The Hill Of Death Eats Solar Cars

HOPD1DSC_0149HOD2DSC_0154_2Problem #1: Straight out of the pits is the Mt Everest of solar car racing. The Hill. Most teams entering the track have to go in the opposite direction, turn around, and get a 200-yard running start to have a good chance of making it to turn #1. The problem is Pit Lane is lower than the track and the slope starts sooner (and shallower) for cars already running at good speeds. A few unlucky teams had to use the “all hands on deck” plan to push their cars up the hill.
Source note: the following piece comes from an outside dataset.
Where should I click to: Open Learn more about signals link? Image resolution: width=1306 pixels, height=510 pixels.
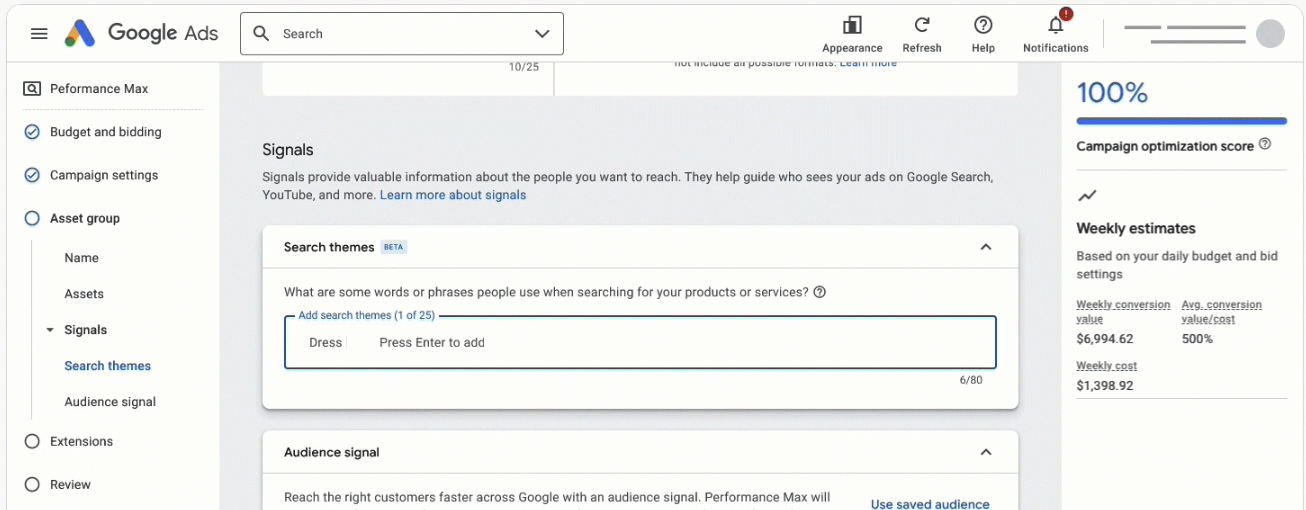(452, 195)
On the other side of the coin is the new entrant from Iran, which has fielded a compact, four-wheeled screamer that just vaults up the hill. They’ve got a simple, inexpensive array mounting systems that has us saying “That’s genius! Why didn’t WE think of that?!”

Problem #2: It’s been cloudy all day.

#1 plus #2 equals real trouble for most teams

NEWS UPDATE!!! SMVIII just passed battery protection, the last hurdle before track time! That makes this trip a success with two days still to go. A long time coming!

It’s been four years since S&T managed to qualify for, let alone pass dynamics (see previous post), and they did that today. At day’s end they’ve healed their achilles heel and are bound for the track.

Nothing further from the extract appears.